Hegseth wages anti-DEI campaign
The ban on pronouns came amid Defense Secretary Pete Hegseth's sweeping push to expunge all diversity, equity and inclusion policies from the military.
Hegseth also canceled identity months, like Black History Month, from Pentagon policy and ordered hundreds of books pulled from the shelves of libraries at military schools and the Naval Academy Library.
In a move widely condemned by Democratic lawmakers and LGBTQ advocates, the Trump administration also banned transgender people from enlisting in the military.
The Department was also forced to backtrack after an order from Hegseth to delete all DEI-related content from official websites provoked outrage. The directive saw pages covering topics from Jackie Robinson to the Navajo Code Talkers to the Tuskegee Airmen taken down, with "dei" appearing in their URLs. After the backlash, some were reinstated, but many remain down.
'They don't seem to care if it's legal'
Alex Wagner, a former assistant secretary of the Air Force, said the backtrack meant the military under Hegseth, "finally let the lawyers into some of their decision making."

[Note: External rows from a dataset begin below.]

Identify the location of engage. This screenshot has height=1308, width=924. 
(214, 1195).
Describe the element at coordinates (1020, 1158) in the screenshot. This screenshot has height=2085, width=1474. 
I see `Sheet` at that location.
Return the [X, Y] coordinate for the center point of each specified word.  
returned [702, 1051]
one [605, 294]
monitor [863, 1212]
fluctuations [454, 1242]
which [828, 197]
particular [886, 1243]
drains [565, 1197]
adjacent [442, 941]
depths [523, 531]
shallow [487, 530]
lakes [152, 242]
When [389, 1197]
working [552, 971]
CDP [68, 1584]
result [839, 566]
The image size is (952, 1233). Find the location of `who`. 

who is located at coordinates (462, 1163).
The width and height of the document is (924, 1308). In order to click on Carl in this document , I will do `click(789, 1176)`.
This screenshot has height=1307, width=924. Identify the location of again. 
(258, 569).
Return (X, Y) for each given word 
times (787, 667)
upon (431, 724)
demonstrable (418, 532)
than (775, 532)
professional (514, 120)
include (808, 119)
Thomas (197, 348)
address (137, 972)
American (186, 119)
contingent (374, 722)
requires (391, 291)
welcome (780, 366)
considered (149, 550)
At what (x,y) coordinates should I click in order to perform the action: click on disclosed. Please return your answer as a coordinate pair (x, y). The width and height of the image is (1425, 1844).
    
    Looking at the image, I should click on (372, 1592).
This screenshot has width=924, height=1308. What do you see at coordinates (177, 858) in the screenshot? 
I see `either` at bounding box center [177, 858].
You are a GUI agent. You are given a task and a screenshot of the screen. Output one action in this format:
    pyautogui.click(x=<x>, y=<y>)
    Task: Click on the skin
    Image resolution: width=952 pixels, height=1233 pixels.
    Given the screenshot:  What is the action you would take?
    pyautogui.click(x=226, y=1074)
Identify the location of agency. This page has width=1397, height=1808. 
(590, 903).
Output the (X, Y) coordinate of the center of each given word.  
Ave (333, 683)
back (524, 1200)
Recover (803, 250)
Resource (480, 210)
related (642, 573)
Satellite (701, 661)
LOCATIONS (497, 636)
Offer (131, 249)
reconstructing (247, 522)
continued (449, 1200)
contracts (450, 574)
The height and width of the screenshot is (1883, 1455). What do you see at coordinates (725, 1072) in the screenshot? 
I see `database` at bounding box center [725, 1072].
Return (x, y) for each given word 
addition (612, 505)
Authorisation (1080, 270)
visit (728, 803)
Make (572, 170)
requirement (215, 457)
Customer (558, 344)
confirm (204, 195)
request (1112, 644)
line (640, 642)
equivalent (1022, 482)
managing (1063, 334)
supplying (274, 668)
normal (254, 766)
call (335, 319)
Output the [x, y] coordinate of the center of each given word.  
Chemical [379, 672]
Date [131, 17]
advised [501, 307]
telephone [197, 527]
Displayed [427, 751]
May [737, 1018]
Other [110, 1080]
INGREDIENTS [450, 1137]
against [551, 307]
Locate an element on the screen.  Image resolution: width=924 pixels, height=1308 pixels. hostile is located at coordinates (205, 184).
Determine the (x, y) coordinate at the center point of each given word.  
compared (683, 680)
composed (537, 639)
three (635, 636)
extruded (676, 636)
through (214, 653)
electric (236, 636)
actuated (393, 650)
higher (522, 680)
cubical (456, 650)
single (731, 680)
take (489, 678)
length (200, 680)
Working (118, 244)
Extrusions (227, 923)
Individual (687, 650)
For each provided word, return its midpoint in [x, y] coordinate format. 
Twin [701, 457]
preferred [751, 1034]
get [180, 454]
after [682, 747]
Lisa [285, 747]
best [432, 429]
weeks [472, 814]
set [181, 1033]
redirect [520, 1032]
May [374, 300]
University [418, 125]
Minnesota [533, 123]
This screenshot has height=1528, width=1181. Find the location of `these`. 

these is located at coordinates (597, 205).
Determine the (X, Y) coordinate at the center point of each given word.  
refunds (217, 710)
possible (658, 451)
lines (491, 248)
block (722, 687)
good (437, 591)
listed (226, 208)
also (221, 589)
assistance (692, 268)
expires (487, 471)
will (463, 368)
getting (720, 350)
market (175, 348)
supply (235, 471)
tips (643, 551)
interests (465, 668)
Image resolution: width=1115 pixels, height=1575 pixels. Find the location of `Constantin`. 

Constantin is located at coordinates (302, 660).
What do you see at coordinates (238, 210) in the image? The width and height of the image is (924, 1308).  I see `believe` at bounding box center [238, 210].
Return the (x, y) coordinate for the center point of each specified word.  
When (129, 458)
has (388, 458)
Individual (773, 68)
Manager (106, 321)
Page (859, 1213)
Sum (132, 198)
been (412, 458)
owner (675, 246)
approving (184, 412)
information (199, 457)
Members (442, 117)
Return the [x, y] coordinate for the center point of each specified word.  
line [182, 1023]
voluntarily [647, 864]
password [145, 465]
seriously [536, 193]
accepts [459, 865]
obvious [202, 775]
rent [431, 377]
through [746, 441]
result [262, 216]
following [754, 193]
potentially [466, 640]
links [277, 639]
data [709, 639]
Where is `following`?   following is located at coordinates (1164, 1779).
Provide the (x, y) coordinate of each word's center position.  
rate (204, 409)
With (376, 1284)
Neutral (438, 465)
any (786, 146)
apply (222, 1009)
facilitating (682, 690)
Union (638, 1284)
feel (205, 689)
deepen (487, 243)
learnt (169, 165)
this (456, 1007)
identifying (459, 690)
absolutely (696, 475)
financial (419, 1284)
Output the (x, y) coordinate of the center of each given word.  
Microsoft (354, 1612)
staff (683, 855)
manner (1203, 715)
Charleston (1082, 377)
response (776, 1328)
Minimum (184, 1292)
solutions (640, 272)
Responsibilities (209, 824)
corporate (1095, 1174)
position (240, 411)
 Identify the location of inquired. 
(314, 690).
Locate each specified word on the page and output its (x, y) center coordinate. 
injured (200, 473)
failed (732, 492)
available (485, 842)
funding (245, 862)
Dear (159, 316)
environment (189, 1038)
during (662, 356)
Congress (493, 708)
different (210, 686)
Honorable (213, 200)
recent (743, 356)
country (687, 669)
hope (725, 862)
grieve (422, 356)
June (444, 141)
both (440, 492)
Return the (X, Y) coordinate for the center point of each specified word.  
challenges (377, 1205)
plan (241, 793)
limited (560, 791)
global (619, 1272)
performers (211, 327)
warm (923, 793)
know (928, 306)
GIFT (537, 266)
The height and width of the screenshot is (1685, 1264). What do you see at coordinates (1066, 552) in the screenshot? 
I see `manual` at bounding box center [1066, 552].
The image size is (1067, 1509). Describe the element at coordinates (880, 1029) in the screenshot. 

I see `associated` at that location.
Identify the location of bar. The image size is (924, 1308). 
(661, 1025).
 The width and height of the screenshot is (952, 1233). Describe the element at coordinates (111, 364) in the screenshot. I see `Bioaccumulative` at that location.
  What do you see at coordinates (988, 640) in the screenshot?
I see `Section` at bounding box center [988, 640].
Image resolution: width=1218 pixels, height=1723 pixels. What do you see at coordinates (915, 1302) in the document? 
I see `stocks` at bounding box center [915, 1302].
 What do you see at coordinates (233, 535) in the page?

In late 2021, the Air Force updated its official style guide – called the Tongue and Quill – to allow its members to "include pronouns in their signature block," according to an archived screenshot of the announcement. The original link has now been taken down.
Wagner said pronoun policy was barely an "afterthought" during his time in Air Force leadership. Most of the concern about it came, not from the force, but from Republican lawmakers who "assumed this was an all-consuming exercise that took our focus off of warfighting, which it absolutely did not."
"This was a minor amendment to a writing style guide,' he said. "It never came up, except in preparation to testify before Congress."
Amid the department-wide push to wipe out DEI, the Pentagon under Hegseth was glossing over the legality of its actions, he said.
"They don't seem to care if it's legal or not and aren't really stopping to ask."